For the Giants, the Hard Work With Odell Beckham Jr. Is Just Beginning

The Giants are one of the NFL’s stuffiest franchises. Beckham is one of the NFL’s most free-spirited players. The wide receiver has no plans to fit into the Giants’ mold, so will this marriage fall apart?
For the Giants, the Hard Work With Odell Beckham Jr. Is Just Beginning
For the Giants, the Hard Work With Odell Beckham Jr. Is Just Beginning /

Teams do not typically wrap up the painstaking minutiae of the largest wide receiver contract in NFL history (and second-largest overall for a non-quarterback) and realize that the hard work is only beginning.

Make no mistake, the Giants will ride in the convertible with Odell Beckham Jr. this week and wave to all the admirers at the parade. They’ll soak up the praise for getting this deal done without much drama and before the start of the regular season like an overheated Labrador sitting by a hose. We will all fawn at the pragmatism, because there is nothing easier than applauding what any other team (save for maybe the Raiders) would have done in the same situation.

However, Beckham remains one of the NFL’s true freewheeling spirits—a man who likes the idea that he’s not sure what he’ll do next. The Giants remain one of the league’s stuffiest franchises—a team often comically perplexed by their transcendent superstar and how to handle him. The team has not changed, and a glimpse of Beckham at practice, or training at home, or warming up before a preseason game, or hitting the town shows that he has no plans on growing out of this enigmatic personality.

This is not to chide Beckham’s off-field decisions, or for having the courage to be himself. He is the best thing to happen to football in a decade, and it’s not even close. He is 25 years old and unimaginably rich—Beckham stayed underground during contract negotiations because he is either a wise businessman, well-represented or some combination of the two. He is good looking and stylish; belonging to that special section of society that controls all that is hip and cool. If any of us could exist for one moment in that atmosphere, we’d likely combust on the spot.

Odell Beckham Jr. Stands Out in Style

But he is different from what the Giants are accustomed to. Most of the magnanimous personalities they’ve courted over the years have, by the end of their careers, fit neatly into the mold. There is an indefinable blandness that tends to coat New York superstars of this era, almost like a thin layer of sleep-inducing Teflon.

The length of Beckham’s contract extension will almost certainly take him beyond the Eli Manning years, allowing him to supplant the milquetoast quarterback as the face of the franchise. Over the last decade, the Giants had it easy. Manning possessed the same outward passion for football and discount laundry detergent. Beckham stays at Drake’s place when he can’t find adequate lodging.
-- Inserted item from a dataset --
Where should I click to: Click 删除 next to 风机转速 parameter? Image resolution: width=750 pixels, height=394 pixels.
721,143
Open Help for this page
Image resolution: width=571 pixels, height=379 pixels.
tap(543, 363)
There was no fear of Manning getting involved in political discussions or swatting his helmet at a piece of kicking equipment. Even amid a settled lawsuit for memorabilia fraud, Manning came off looking more like a flustered citizen paying a parking ticket than someone accused of defrauding a collector.

The Giants were right to tether their franchise to Beckham, but they will have to understand that the future will require more unconditional support, more breath-holding when he travels to Paris for fashion week, more colorful damage control when he overheats on the football field and gives a handsy defensive back the Hurricanrana on Monday Night Football.

Too often teams make deals like this and back out when the player continues to be exactly who he was before the bank account fattened. The Giants have no excuse. They possess a sample size stretching three coaching regimes and two general managers.

And yet, on Monday, owner John Mara made mention of the receiver “personally moving in the right direction.” Unless that involves some movement on the side of the franchise, this will not be the marriage they expected.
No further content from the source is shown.